::: DATA SUPPLIED

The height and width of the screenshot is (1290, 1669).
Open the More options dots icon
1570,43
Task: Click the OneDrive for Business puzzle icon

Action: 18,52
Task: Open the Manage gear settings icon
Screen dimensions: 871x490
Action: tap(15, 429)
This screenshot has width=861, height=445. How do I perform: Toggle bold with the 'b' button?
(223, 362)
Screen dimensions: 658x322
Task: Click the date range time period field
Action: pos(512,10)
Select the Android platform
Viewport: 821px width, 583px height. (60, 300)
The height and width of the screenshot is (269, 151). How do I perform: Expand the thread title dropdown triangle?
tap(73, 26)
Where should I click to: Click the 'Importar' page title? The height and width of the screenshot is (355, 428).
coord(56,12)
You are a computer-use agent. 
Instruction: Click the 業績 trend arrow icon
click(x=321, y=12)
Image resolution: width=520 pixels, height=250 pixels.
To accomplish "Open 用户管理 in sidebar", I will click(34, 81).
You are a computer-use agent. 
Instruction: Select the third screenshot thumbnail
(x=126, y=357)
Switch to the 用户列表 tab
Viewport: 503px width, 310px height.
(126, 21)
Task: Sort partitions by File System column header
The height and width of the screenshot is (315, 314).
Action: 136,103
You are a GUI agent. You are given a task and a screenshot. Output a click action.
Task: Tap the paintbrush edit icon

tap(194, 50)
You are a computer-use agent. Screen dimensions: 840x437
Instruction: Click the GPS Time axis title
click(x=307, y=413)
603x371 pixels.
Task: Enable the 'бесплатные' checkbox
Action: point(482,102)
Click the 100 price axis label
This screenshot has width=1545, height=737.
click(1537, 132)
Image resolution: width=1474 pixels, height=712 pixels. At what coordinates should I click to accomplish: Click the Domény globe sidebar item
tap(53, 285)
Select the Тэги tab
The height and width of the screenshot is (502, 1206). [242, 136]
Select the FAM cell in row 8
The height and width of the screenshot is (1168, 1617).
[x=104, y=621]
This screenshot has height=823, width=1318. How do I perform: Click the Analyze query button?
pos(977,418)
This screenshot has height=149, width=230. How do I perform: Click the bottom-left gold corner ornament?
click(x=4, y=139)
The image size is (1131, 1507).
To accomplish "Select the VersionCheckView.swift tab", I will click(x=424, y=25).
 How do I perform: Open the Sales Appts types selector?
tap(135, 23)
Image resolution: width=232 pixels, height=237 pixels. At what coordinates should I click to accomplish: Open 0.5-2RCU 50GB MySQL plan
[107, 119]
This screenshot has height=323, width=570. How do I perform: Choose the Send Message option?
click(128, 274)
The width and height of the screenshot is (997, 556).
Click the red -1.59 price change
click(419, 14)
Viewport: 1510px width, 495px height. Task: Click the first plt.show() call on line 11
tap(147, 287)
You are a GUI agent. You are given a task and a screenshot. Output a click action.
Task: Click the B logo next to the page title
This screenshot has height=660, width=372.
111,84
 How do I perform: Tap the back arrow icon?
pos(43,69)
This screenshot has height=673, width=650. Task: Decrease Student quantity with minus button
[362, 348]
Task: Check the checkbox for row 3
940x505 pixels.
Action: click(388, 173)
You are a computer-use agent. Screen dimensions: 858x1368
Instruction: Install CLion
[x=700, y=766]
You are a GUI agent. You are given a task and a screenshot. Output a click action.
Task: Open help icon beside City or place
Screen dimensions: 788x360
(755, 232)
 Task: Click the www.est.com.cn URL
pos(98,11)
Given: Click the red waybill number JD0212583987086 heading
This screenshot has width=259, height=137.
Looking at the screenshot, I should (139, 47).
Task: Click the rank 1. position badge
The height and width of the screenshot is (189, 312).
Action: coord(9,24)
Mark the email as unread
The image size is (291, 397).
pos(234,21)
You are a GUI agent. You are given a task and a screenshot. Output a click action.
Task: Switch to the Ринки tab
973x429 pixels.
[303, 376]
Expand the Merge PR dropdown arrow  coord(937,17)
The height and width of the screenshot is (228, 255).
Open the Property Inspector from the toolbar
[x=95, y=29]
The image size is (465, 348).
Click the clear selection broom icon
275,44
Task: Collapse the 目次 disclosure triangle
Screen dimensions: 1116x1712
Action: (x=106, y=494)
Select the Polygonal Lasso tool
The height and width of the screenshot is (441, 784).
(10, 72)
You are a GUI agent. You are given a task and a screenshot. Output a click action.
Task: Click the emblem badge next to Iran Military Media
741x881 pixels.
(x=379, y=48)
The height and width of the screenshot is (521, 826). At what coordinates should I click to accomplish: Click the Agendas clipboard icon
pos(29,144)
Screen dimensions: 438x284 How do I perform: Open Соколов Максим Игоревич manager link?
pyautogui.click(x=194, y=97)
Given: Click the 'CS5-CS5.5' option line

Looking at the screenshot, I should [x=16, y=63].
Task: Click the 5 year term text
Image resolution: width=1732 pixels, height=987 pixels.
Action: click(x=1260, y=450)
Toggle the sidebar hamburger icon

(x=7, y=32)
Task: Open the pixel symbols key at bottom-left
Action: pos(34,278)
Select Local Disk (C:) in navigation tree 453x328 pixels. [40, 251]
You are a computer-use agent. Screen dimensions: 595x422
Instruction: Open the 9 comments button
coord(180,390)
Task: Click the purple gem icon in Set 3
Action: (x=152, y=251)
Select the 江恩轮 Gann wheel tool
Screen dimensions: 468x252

::::::

### TASK DESCRIPTION
Output the full listing again with nothing altered.

### FINAL ANSWER
The height and width of the screenshot is (1290, 1669).
Open the More options dots icon
1570,43
Task: Click the OneDrive for Business puzzle icon

Action: 18,52
Task: Open the Manage gear settings icon
Screen dimensions: 871x490
Action: tap(15, 429)
This screenshot has width=861, height=445. How do I perform: Toggle bold with the 'b' button?
(223, 362)
Screen dimensions: 658x322
Task: Click the date range time period field
Action: pos(512,10)
Select the Android platform
Viewport: 821px width, 583px height. (60, 300)
The height and width of the screenshot is (269, 151). How do I perform: Expand the thread title dropdown triangle?
tap(73, 26)
Where should I click to: Click the 'Importar' page title? The height and width of the screenshot is (355, 428).
coord(56,12)
You are a computer-use agent. 
Instruction: Click the 業績 trend arrow icon
click(x=321, y=12)
Image resolution: width=520 pixels, height=250 pixels.
To accomplish "Open 用户管理 in sidebar", I will click(34, 81).
You are a computer-use agent. 
Instruction: Select the third screenshot thumbnail
(x=126, y=357)
Switch to the 用户列表 tab
Viewport: 503px width, 310px height.
(126, 21)
Task: Sort partitions by File System column header
The height and width of the screenshot is (315, 314).
Action: 136,103
You are a GUI agent. You are given a task and a screenshot. Output a click action.
Task: Tap the paintbrush edit icon

tap(194, 50)
You are a computer-use agent. Screen dimensions: 840x437
Instruction: Click the GPS Time axis title
click(x=307, y=413)
603x371 pixels.
Task: Enable the 'бесплатные' checkbox
Action: point(482,102)
Click the 100 price axis label
This screenshot has width=1545, height=737.
click(1537, 132)
Image resolution: width=1474 pixels, height=712 pixels. At what coordinates should I click to accomplish: Click the Domény globe sidebar item
tap(53, 285)
Select the Тэги tab
The height and width of the screenshot is (502, 1206). [242, 136]
Select the FAM cell in row 8
The height and width of the screenshot is (1168, 1617).
[x=104, y=621]
This screenshot has height=823, width=1318. How do I perform: Click the Analyze query button?
pos(977,418)
This screenshot has height=149, width=230. How do I perform: Click the bottom-left gold corner ornament?
click(x=4, y=139)
The image size is (1131, 1507).
To accomplish "Select the VersionCheckView.swift tab", I will click(x=424, y=25).
 How do I perform: Open the Sales Appts types selector?
tap(135, 23)
Image resolution: width=232 pixels, height=237 pixels. At what coordinates should I click to accomplish: Open 0.5-2RCU 50GB MySQL plan
[107, 119]
This screenshot has height=323, width=570. How do I perform: Choose the Send Message option?
click(128, 274)
The width and height of the screenshot is (997, 556).
Click the red -1.59 price change
click(419, 14)
Viewport: 1510px width, 495px height. Task: Click the first plt.show() call on line 11
tap(147, 287)
You are a GUI agent. You are given a task and a screenshot. Output a click action.
Task: Click the B logo next to the page title
This screenshot has height=660, width=372.
111,84
 How do I perform: Tap the back arrow icon?
pos(43,69)
This screenshot has height=673, width=650. Task: Decrease Student quantity with minus button
[362, 348]
Task: Check the checkbox for row 3
940x505 pixels.
Action: click(388, 173)
You are a computer-use agent. Screen dimensions: 858x1368
Instruction: Install CLion
[x=700, y=766]
You are a GUI agent. You are given a task and a screenshot. Output a click action.
Task: Open help icon beside City or place
Screen dimensions: 788x360
(755, 232)
 Task: Click the www.est.com.cn URL
pos(98,11)
Given: Click the red waybill number JD0212583987086 heading
This screenshot has width=259, height=137.
Looking at the screenshot, I should (139, 47).
Task: Click the rank 1. position badge
The height and width of the screenshot is (189, 312).
Action: coord(9,24)
Mark the email as unread
The image size is (291, 397).
pos(234,21)
You are a GUI agent. You are given a task and a screenshot. Output a click action.
Task: Switch to the Ринки tab
973x429 pixels.
[303, 376]
Expand the Merge PR dropdown arrow  coord(937,17)
The height and width of the screenshot is (228, 255).
Open the Property Inspector from the toolbar
[x=95, y=29]
The image size is (465, 348).
Click the clear selection broom icon
275,44
Task: Collapse the 目次 disclosure triangle
Screen dimensions: 1116x1712
Action: (x=106, y=494)
Select the Polygonal Lasso tool
The height and width of the screenshot is (441, 784).
(10, 72)
You are a GUI agent. You are given a task and a screenshot. Output a click action.
Task: Click the emblem badge next to Iran Military Media
741x881 pixels.
(x=379, y=48)
The height and width of the screenshot is (521, 826). At what coordinates should I click to accomplish: Click the Agendas clipboard icon
pos(29,144)
Screen dimensions: 438x284 How do I perform: Open Соколов Максим Игоревич manager link?
pyautogui.click(x=194, y=97)
Given: Click the 'CS5-CS5.5' option line

Looking at the screenshot, I should [x=16, y=63].
Task: Click the 5 year term text
Image resolution: width=1732 pixels, height=987 pixels.
Action: click(x=1260, y=450)
Toggle the sidebar hamburger icon

(x=7, y=32)
Task: Open the pixel symbols key at bottom-left
Action: pos(34,278)
Select Local Disk (C:) in navigation tree 453x328 pixels. [40, 251]
You are a computer-use agent. Screen dimensions: 595x422
Instruction: Open the 9 comments button
coord(180,390)
Task: Click the purple gem icon in Set 3
Action: (x=152, y=251)
Select the 江恩轮 Gann wheel tool
Screen dimensions: 468x252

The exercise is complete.